ASSIGNMENT
Which of the lines in the listing that follows hold "computer"? Pull each one out.

DATA FOR THIS EXERCISE
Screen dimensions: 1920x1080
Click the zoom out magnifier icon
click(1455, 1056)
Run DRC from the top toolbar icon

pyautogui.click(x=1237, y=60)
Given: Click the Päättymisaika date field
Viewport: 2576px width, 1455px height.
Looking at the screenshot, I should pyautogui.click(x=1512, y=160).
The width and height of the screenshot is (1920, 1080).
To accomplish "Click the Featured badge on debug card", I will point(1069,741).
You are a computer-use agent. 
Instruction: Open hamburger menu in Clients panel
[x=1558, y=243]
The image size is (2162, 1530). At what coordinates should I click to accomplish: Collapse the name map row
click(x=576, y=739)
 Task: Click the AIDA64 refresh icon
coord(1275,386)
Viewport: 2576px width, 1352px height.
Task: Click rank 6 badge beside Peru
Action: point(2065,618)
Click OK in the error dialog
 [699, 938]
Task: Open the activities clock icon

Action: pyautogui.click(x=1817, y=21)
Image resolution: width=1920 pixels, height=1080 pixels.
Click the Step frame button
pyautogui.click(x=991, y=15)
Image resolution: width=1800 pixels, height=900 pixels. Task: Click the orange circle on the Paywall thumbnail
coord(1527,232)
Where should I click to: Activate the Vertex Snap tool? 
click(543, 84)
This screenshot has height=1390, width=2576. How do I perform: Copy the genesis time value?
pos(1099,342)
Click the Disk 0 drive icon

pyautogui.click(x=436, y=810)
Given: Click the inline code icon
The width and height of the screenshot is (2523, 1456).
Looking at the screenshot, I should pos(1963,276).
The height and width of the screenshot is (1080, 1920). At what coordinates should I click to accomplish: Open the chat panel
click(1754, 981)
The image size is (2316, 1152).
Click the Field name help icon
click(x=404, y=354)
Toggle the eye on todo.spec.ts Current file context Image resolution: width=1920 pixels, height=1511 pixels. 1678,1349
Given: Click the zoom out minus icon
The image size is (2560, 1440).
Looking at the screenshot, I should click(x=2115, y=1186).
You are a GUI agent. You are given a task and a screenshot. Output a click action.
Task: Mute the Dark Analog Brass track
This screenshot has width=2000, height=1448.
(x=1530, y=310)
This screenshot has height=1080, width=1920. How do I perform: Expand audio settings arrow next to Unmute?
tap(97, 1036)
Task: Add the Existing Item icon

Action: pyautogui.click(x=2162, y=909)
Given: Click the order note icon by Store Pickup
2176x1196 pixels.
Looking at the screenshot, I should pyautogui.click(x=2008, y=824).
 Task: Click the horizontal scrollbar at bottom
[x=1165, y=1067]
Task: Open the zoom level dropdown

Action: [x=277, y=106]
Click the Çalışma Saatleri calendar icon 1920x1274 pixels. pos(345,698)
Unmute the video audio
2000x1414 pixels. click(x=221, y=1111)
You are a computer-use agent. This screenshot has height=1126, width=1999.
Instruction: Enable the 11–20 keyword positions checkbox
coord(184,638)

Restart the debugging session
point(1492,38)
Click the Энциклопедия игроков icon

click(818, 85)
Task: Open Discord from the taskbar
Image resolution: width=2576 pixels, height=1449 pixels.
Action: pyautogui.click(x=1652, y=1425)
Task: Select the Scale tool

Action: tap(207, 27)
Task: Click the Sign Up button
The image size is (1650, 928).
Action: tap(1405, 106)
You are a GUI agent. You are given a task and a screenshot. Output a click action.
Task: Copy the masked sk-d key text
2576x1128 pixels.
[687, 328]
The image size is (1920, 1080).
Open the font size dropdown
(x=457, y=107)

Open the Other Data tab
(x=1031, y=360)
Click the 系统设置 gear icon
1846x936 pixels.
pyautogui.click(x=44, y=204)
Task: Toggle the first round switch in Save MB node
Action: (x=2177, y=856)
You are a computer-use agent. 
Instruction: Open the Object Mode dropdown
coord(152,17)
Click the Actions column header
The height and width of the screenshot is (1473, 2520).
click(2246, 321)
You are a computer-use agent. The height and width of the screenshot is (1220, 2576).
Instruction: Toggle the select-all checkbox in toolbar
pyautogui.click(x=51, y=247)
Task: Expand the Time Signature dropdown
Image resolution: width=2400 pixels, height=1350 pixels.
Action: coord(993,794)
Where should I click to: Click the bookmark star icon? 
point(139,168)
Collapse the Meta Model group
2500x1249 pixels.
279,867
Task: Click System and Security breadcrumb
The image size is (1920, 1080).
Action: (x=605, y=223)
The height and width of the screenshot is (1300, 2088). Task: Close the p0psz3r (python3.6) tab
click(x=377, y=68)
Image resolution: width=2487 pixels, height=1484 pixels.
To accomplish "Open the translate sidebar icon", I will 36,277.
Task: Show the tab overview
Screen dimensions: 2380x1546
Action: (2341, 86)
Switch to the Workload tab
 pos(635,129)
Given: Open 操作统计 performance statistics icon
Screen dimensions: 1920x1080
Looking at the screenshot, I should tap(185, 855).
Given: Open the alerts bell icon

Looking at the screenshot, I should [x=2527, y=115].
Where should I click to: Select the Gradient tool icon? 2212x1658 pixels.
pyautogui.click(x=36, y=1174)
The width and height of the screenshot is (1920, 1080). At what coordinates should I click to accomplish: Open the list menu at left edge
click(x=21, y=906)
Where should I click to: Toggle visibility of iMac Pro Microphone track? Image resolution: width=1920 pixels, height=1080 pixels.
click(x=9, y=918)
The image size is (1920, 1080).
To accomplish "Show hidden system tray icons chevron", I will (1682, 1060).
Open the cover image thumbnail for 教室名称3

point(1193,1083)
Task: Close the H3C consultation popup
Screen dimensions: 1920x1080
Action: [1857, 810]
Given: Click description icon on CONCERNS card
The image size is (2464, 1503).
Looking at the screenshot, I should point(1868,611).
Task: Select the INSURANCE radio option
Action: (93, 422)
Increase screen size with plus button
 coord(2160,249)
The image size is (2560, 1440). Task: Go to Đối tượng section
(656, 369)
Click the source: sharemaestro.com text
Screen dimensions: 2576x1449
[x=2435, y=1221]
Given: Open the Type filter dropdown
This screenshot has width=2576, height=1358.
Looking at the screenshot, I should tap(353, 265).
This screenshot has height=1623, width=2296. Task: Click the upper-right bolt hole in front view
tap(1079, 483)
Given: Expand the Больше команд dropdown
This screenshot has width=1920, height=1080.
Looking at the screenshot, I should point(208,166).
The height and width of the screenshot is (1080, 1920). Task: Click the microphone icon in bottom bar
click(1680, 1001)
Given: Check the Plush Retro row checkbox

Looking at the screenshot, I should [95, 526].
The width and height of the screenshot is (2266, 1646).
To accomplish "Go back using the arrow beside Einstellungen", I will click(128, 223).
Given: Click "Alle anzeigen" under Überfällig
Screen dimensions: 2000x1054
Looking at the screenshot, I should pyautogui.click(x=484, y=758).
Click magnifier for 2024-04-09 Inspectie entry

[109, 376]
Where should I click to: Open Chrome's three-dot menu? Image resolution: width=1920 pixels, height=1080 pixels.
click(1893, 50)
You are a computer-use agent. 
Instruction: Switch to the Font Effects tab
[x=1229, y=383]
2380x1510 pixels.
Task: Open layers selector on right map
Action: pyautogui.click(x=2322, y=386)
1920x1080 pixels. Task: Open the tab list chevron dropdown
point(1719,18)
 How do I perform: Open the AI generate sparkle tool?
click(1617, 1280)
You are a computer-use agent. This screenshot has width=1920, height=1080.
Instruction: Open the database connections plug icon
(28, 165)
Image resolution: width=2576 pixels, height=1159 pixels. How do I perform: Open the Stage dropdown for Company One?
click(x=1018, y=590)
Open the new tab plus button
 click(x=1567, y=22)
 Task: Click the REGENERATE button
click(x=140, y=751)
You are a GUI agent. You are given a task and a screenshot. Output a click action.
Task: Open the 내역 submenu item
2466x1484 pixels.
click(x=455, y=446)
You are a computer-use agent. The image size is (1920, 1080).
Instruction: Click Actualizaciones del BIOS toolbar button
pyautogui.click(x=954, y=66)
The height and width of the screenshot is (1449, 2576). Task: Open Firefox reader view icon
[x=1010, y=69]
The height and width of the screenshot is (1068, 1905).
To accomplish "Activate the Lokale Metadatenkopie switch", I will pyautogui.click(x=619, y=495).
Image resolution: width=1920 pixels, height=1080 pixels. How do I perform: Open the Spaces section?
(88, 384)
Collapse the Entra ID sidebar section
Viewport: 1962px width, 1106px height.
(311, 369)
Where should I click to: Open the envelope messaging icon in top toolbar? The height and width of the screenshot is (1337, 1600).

ANSWER FOR THIS EXERCISE
You are a computer-use agent. 
You are a computer-use agent. This screenshot has height=1126, width=1999.
You are a computer-use agent. 
You are a computer-use agent. The height and width of the screenshot is (1220, 2576).
You are a computer-use agent. 
You are a computer-use agent. This screenshot has width=1920, height=1080.
You are a computer-use agent. The image size is (1920, 1080).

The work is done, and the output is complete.